で、映画ではそれが生々しく進んでいくのですが、本の方ではチャーリー・エーハン監督はじめとした関係者たちが当時を振り返ったコメントを踏まえて、『ワイルド・スタイル』撮影プロジェクトチームに何が起こっていたのか?みたいなことを紐解いてくれます。
これが映画を観た人なら(そうじゃなくてもモチロン)たまらなくオモロい。
撮影チームの面々が出会っていく撮影前のエピソードは鳥肌モノの名前が連発してて、特に映画ではヒロイン的な立ち回りをしていたパティ・アスターの経歴ひとつ取っても(ダイレクトに映画には関係ないかもしれないが)「うぉぉ!そんな時代か!!!」と興奮します。
今作に出演後、パートナーのビル・ステリングとイースト・ビレッジに「ファン・ギャラリー」を1981年に創設。今作に出演のファブ・ファイブ・フレディやレディ・ピンク、フューチュラ2000らグラフィティ・アーティストの作品を紹介し、1982年にはジャン=ミシェル・バスキア、1983年にはキース・ヘリングのショーを行っている。
で、前出の『外伝』を読んでいてそんなところも繋がっていたのか!と唸ったのがなんとブロンディ。
撮影前に映画にとって重要な人物でキャストでもあるファブ・ファイブ・フレディー(プロモーター、フェイド役の人です)は自身が出演していた『TV Party』なるケーブルテレビ番組(これ付近も調べたらスゲーオモロそうで震えてる)でブロンディのメンバーと知り合っていて、ブロンクスのパーティーに彼らを連れて行ったらしいんですね。
彼らはそこで、映画にも出てくるグランドマスター・フラッシュやコールド・クラッシュ・ブラザーズといった面々のライブを体験し、それをもとにこんな曲を作って全米ナンバーワンヒットにしちゃいます。このPVがそれです。
曲の中盤でボーカルのデボラ・ハリーが「Fab Five Freddie told me everybody's fly」と名前まで出してラップをはじめます。その時一緒に映っているのはグランドマスター・フラッシュのかわりにDJ役にアサインされたバスキア(棒立ちでニコニコしてるのがカワイイ)、さらにその先でグラフィティーを描いているのは映画の主人公レイモンド役のリー・ジョージ・キュノネスとファブ・ファイブ・フレディー!
撮影現場にはチャーリー・エーハン監督もいたようで『外伝』の中にはその時撮影したであろう写真も納められています(P.60〜参照)。しかもこの曲、しっかり劇中にも使われていたみたい(マンハッタンの高級アパートでのパーティーシーン)。

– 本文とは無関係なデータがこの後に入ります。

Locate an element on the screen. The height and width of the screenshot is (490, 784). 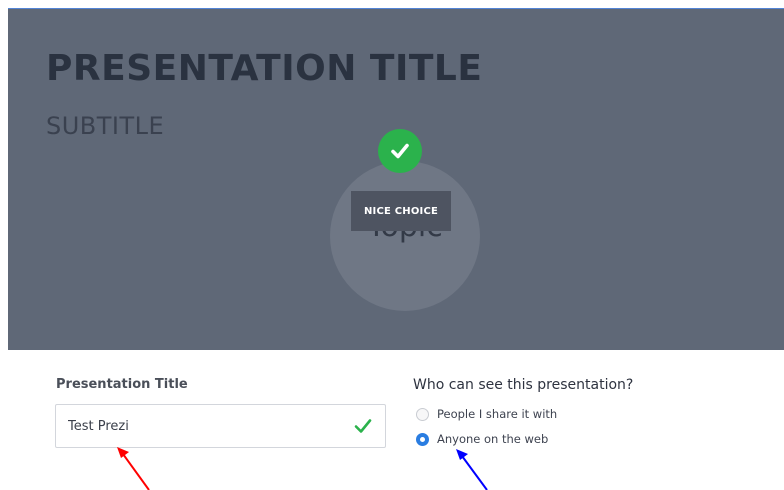
nice-choice-tooltip: NICE CHOICE is located at coordinates (401, 211).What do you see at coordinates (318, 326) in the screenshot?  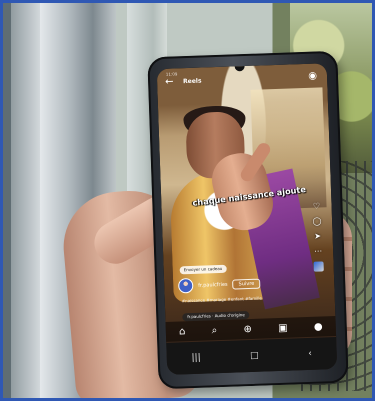 I see `profile-icon: ●` at bounding box center [318, 326].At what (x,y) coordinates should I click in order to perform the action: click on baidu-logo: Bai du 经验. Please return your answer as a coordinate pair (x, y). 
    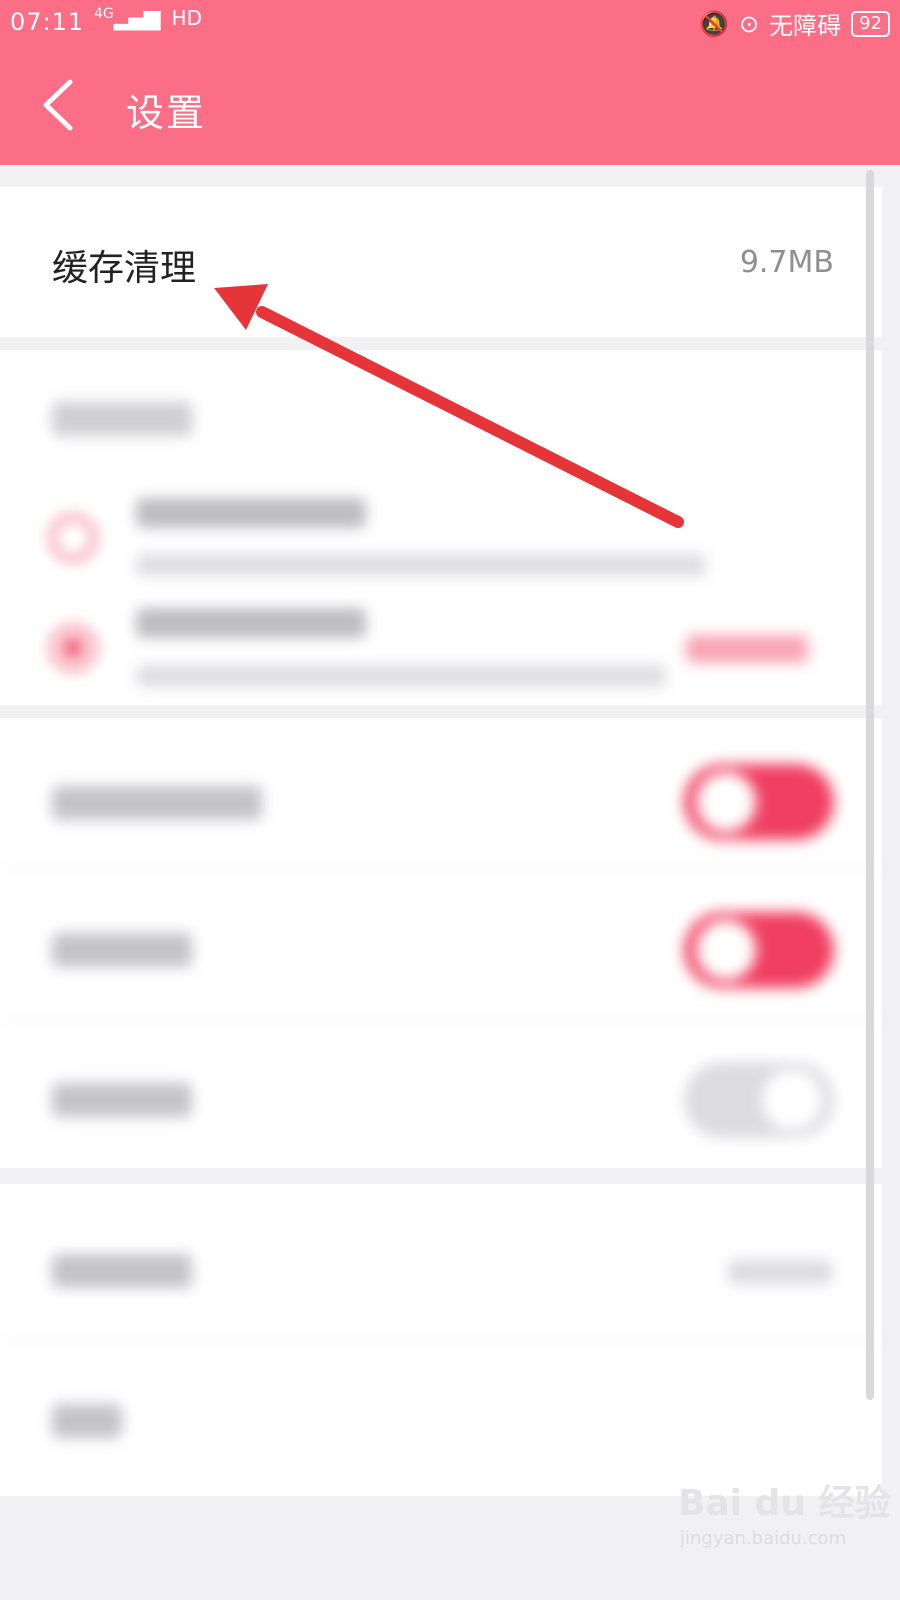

バンドが曲中にラップするって当時相当珍しいことでしょう、この曲のリリースが1981年(『ワイルド・スタイル』は82年の話)。1年前にもうこういう異なるジャンルの出会い・化学反応、コラボみたいなことが起きていたんですね。スゲー!
『Wild Style』には新聞記者ヴァージニアという登場人物が出て来ますが、監督の思い描いていたのは、この曲のおかげでヒップホップ界隈で女神と崇められたブロンディのデボラ・ハリー。言われてみればブロンドってだけじゃなく、なんとなく雰囲気も似てます。 そのパティ・アスターものちに、自身のギャラリーでバスキアの展示をしたりと、なんていうんでしょう、この熱循環。時代の必然といえばそうなのでしょうが、こういうのホントカッコイイよ!!!
『チャーリー・エーハンのワイルド・スタイル外伝』はこんなドキドキ満載っす。スゲーオモロい!!!